炭遊舎のホームページで書いていた「日曜炭焼き人の日記」を引きついで書いていきます。

元ファーストレディー、ナンシー・レーガン

2021年03月09日 | 日記

 この本の第1章は出生証明書の写真で始まる。こんな本がかつてあっただろうか。
 この出生証明書は実際に著者が入手したものだろうが、一般に流布された「事実」と一致するものは生まれてきた赤ちゃんの性別と肌の色だけだ、と著者キティー・ケリーがいう。ナンシー・レーガンのメモワールによれば「生まれた病院の名は忘れたが、その病院は焼失した」となっているが、実際スローン・ホスピタルが火災にあったことはない。誕生日は1921年7月6日だが1923年にすり替えられている。母は33歳でナンシーを産んだが、29歳と偽っている。父はそのとき27歳だったが28歳にしている。母はヴァージニア州ピッツバーグ生まれだが、首都ワシントン生まれに変えられ、職業は主婦となっていたが、じつは女優だった。当時、女優は卑しい仕事と思われていた。ナンシーは17歳のとき正式に改名し、父方の名前を消し去った。
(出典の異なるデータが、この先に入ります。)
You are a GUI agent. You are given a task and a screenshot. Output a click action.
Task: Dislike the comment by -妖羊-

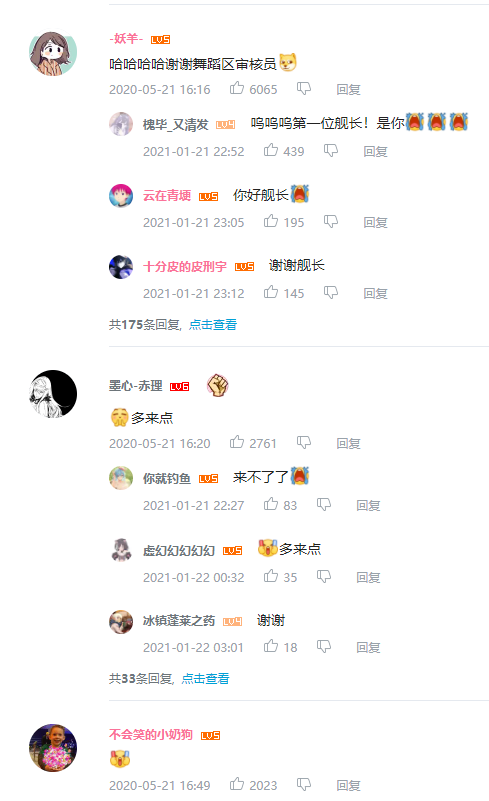(304, 89)
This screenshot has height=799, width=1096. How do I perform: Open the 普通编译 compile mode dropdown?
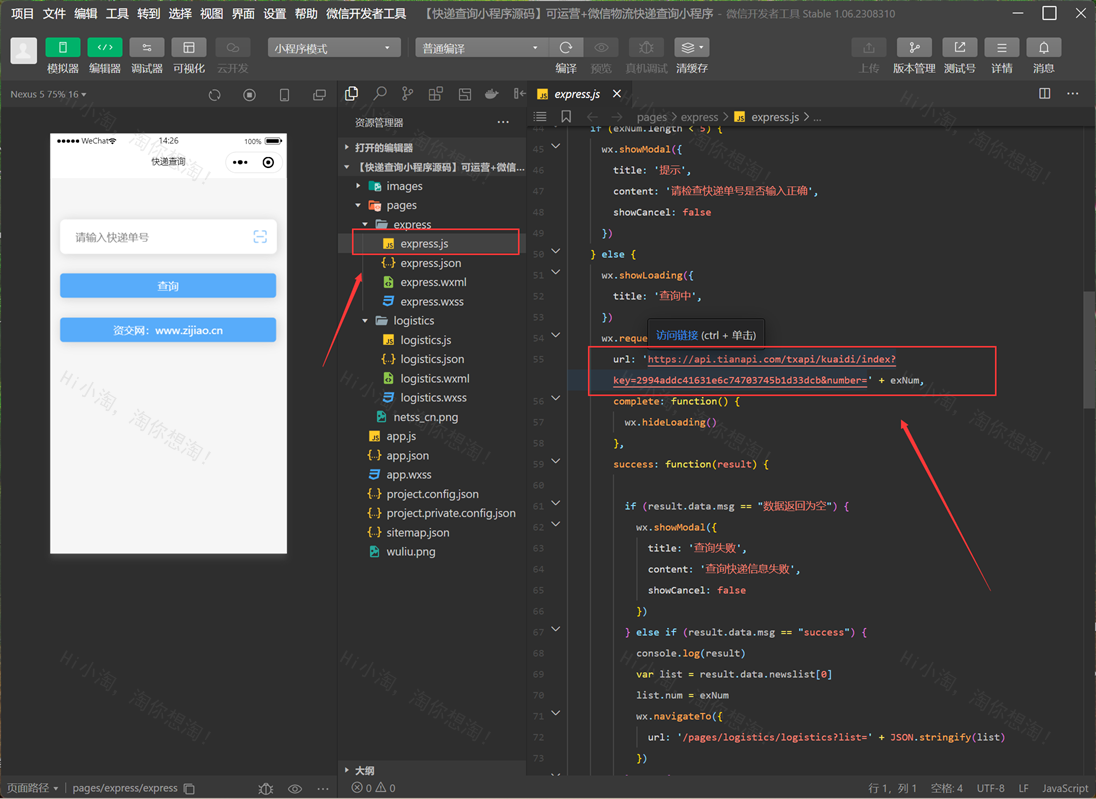click(x=481, y=48)
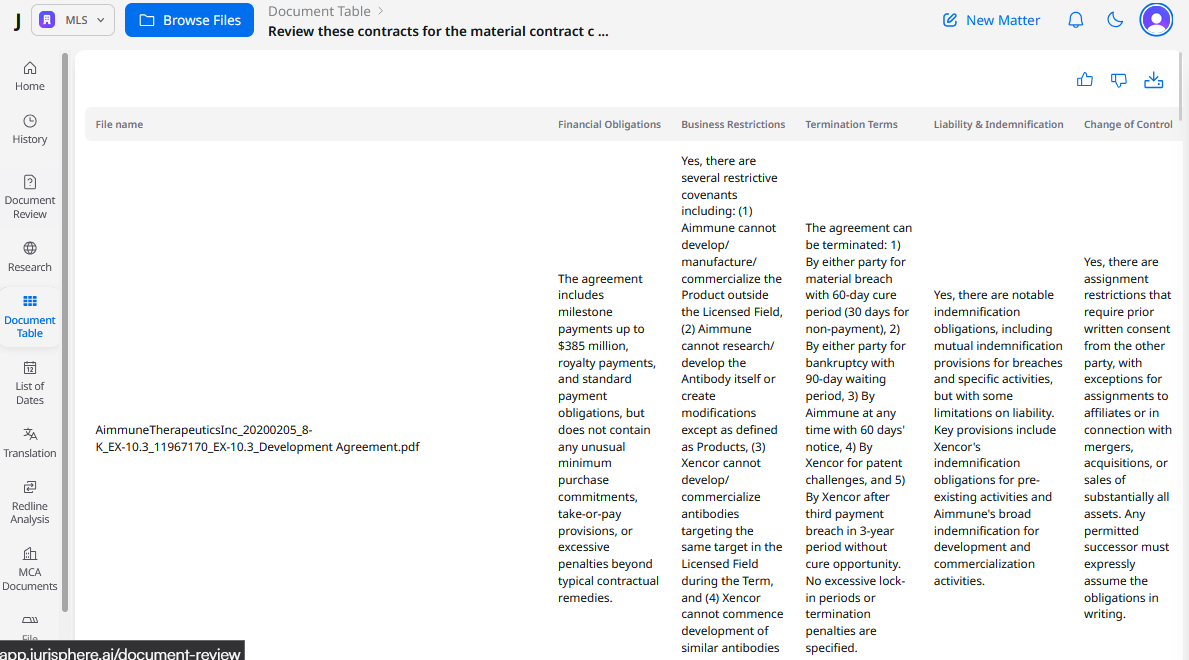Toggle dark mode moon icon

[x=1115, y=20]
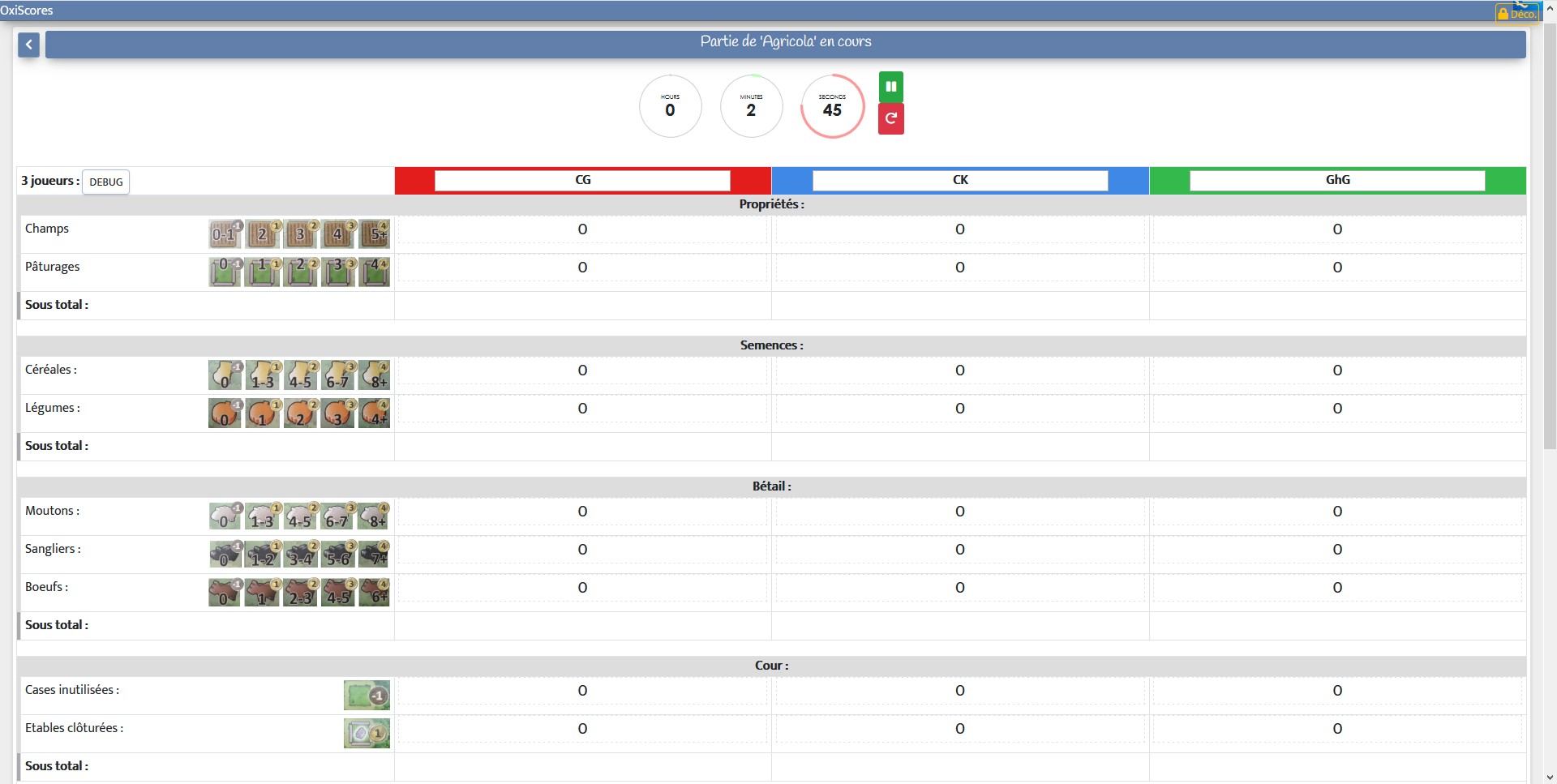Edit the GhG player name field
1557x784 pixels.
coord(1337,180)
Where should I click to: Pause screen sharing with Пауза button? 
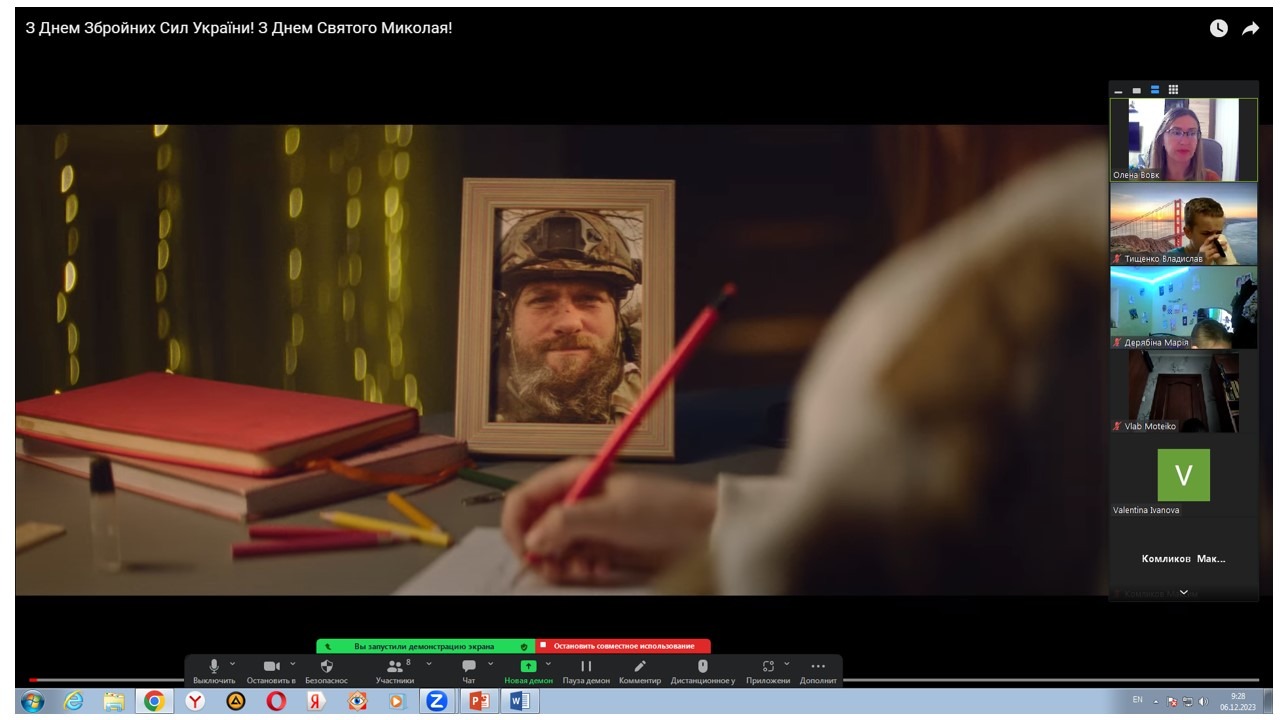point(586,667)
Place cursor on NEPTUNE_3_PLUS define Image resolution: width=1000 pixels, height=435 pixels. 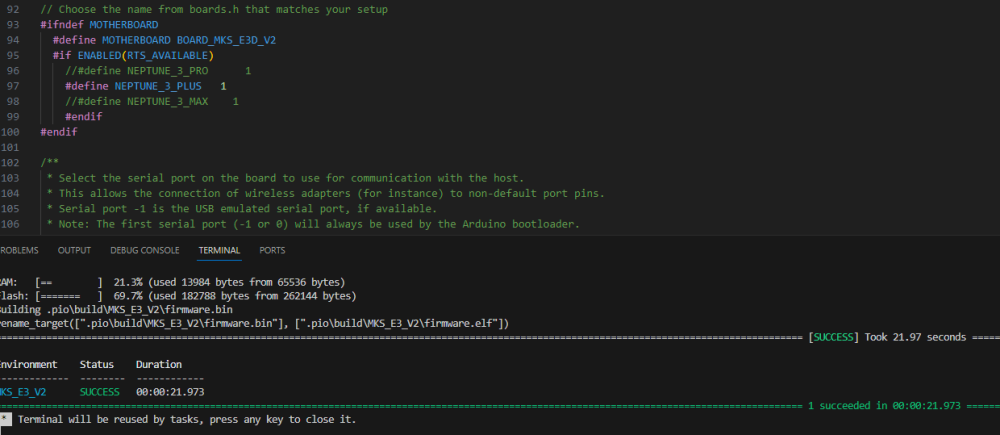(145, 87)
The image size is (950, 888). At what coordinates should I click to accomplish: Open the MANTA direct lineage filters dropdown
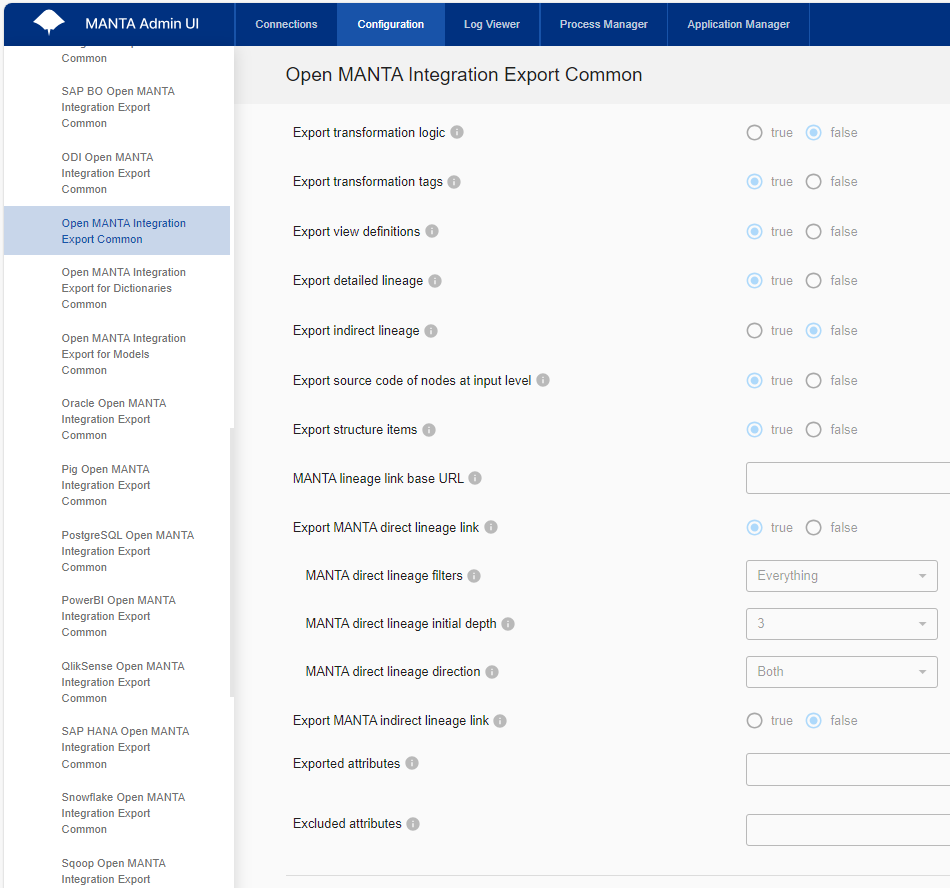(x=841, y=576)
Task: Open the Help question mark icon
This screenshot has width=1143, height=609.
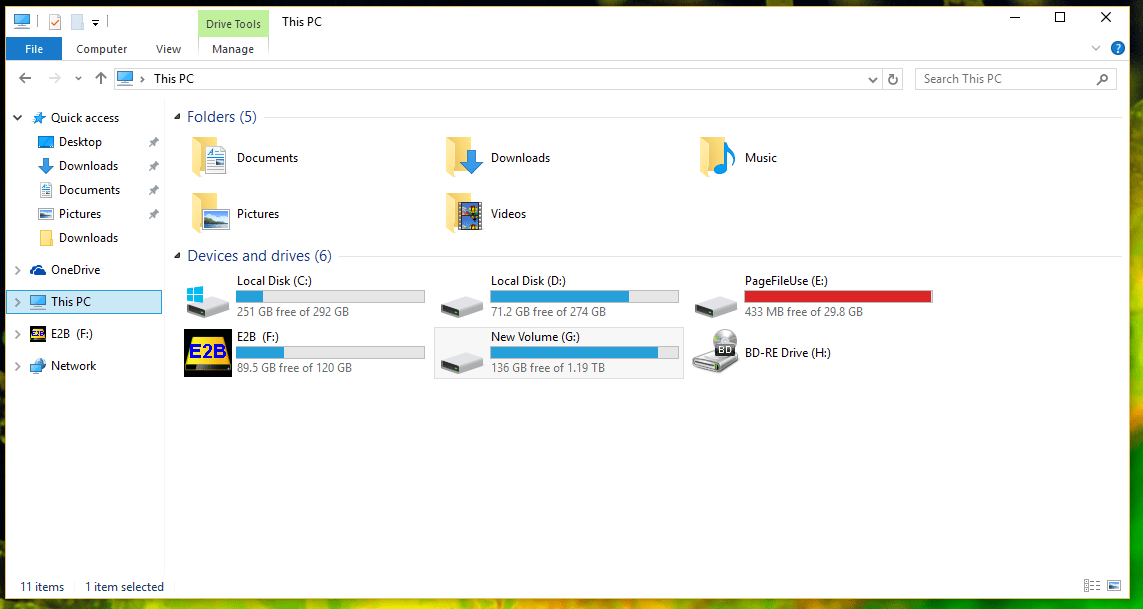Action: click(x=1118, y=48)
父が裕福な家の出で、プリンストン大卒という学歴は嘘だったようだ。
 いうまでもないがナンシーは1981年から1989年1月までレーガン大統領夫人として、ホワイトハウスを切り盛りしていた。その後バーバラ・ブッシュ、ヒラリー・クリントン、ミシェル・オバマと世に名を残すファーストレディーが登場するが、ナンシー・レーガンはちょっと違った意味で名を残した。
 衝撃的な事実の羅列で始まるこの本は、読みたいと思いながら見つからず、この1年ほど探していたものだ。最近わが家のスチール倉庫で見つけた。倉庫は書庫として建てたものだが長い間、炭置き場にも使っていたので黒い炭の粉をかぶっていた。写真は裏表紙に載っている著者キティー・ケリーだ。資料に埋もれた状態はコンピューターがなかったころの資料保管方法と、著者の資料収集の徹底ぶりをうかがわせる。
「Nancy Reagan/The Unauthorized Biography」を読み始めた。Unauthorizedとは本人が「真実」だと認めていないという意味で、いわゆる暴露本に属する。